Et Narcissa comprit.

La clarté dont parlait Regulus était là, elle se trouvait devant ses yeux, éblouissante. Elle émanait du sol, faisait écran devant Harry, le protégeait de tout. Et si Narcissa pouvait la percevoir, c'est parce qu'elle avait cette force en elle depuis toujours, depuis le commencement de son existence, depuis sa conception clandestine dans la cave humide qui abritait les Claring. C'était cette force qui la faisait tenir debout, et elle pouvait tout vaincre si elle avait le courage de l'utiliser. Et même s'ils prétendaient le contraire, Voldemort le savait, Crabbe le savait, Ombrage et Carla le savaient : tous ces gens avaient terriblement peur d'elle, de Vera, de Daisy, de Lily, de Regulus et de toutes celles et ceux qui maîtrisaient cette forme absolue de magie.

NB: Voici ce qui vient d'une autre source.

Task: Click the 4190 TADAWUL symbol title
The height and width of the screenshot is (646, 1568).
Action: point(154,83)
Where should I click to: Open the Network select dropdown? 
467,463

Voilà pourquoi ils mettaient un point d'honneur à les piétiner, à les détruire, à tenter de les persuader qu'ils ne valaient rien – parce qu'ils avaient peur d'être détruits à leur tour, tout simplement.

Mais cette entreprise, bien que terrifiante et terriblement destructrice, était vaine depuis son commencement. Car c'était cette force pure qui était au commencement de tout, elle transcendait tout et tout le monde, elle rayonnait autour de ceux qui s'en servaient et se transmettait comme un flambeau, elle était contagieuse et pouvait vaincre jusqu'à la mort elle-même, Narcissa en avait la preuve sous ses yeux, elle se manifestait par ce bouclier indestructible qui se dressait devant Harry.

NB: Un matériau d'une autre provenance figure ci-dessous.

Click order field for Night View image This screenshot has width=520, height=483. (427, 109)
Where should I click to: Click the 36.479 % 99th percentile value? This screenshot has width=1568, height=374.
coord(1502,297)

Voldemort, lui, ne voyait rien de tout cela. Il était aveugle, incapable de voir ce qu'il avait toujours tenté de renier et de détruire. Il levait sa baguette, et fonçait tête baissée dans le piège tendu sous ses pieds.

– Avada Kedavra !

Narcissa eut alors l'impression que son cœur allait s'arracher de sa poitrine. Tout ce qu'elle voyait, tout ce qu'elle ressentait venait d'exploser. L'espace de quelques instants, le monde ne fut qu'un immense rai de lumière, où s'abîmait toute la souffrance de Voldemort... Quelques images défilèrent... Quelques objets mystérieux, dont le journal, et enfin Harry, qui était bien vivant, et hurlait à plein poumons... Puis tout s'effaça. Le lien se rompit. Tout se tut.

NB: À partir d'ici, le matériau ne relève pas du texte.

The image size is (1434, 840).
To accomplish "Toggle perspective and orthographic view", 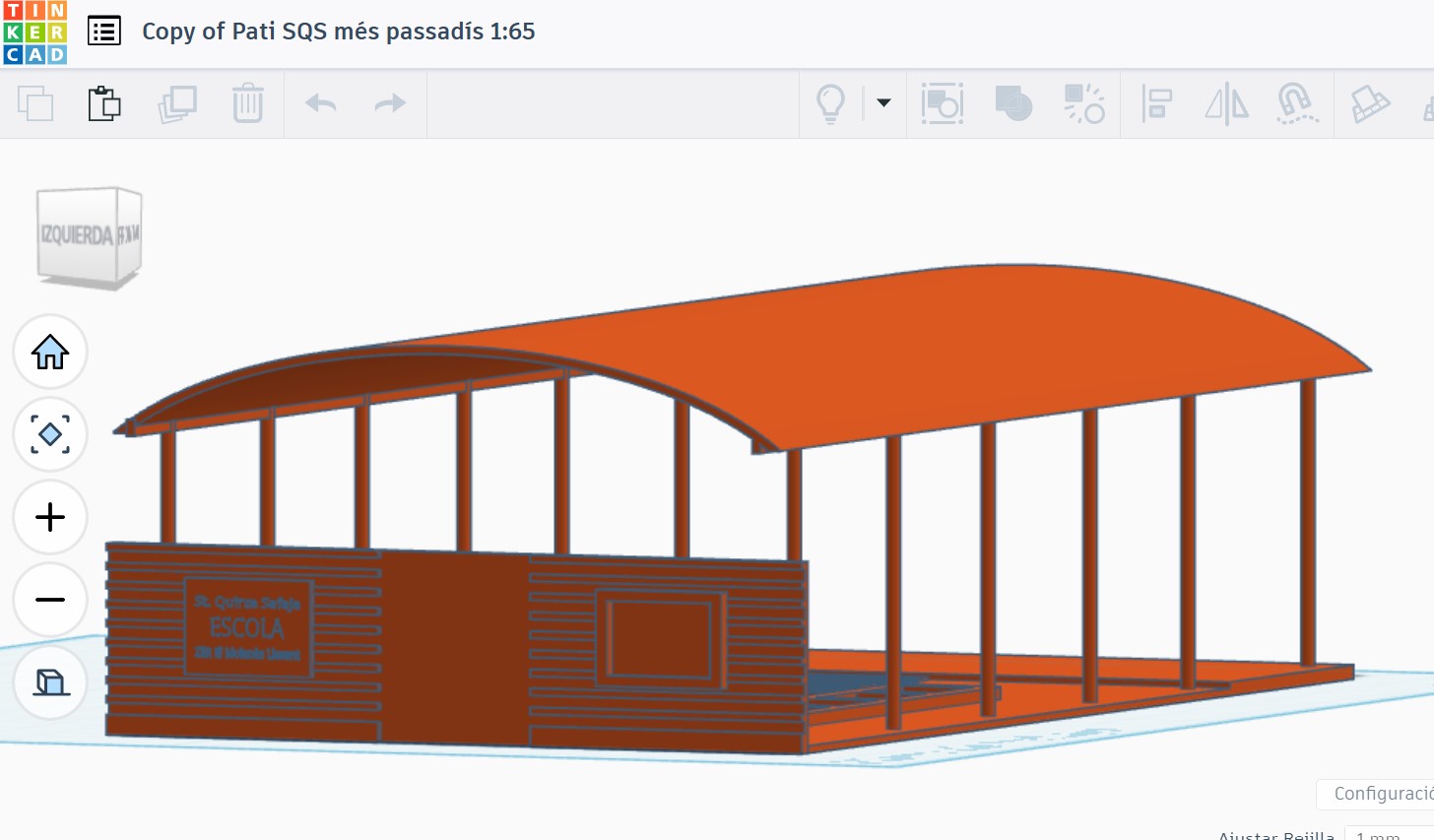I will tap(50, 681).

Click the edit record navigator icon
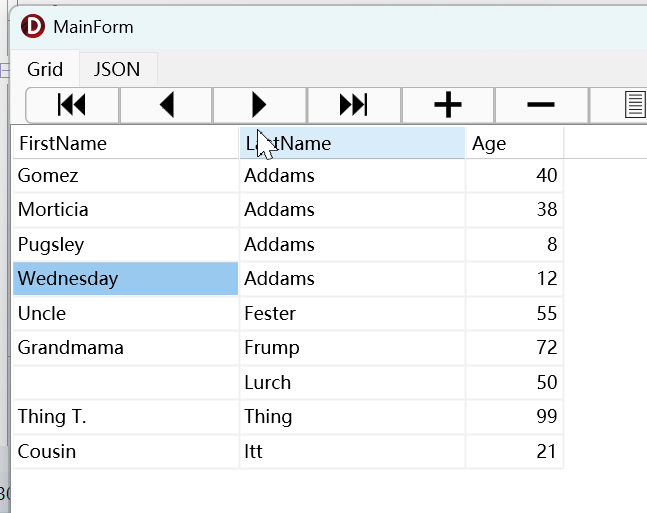pyautogui.click(x=633, y=104)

Narcissa laissa tomber le journal sur le sol, et s'appuya sur le mur pour ne pas tomber. Elle tremblait de tous ses membres, transie de froid. La chambre de Harry avait disparu. Autour d'elle, il n'y avait plus que les murs sombres de la petite pièce et le silence du manoir, mais dans sa tête, le cri de détresse de Lily Potter continuait de résonner, et se mêlait à celui qui montait du journal, un cri rauque, sifflant, une souffrance inimaginable...

Abasourdie, Narcissa quitta la pièce, claqua la porte derrière elle et s'éloigna en courant. Il fallait absolument prévenir Lucius.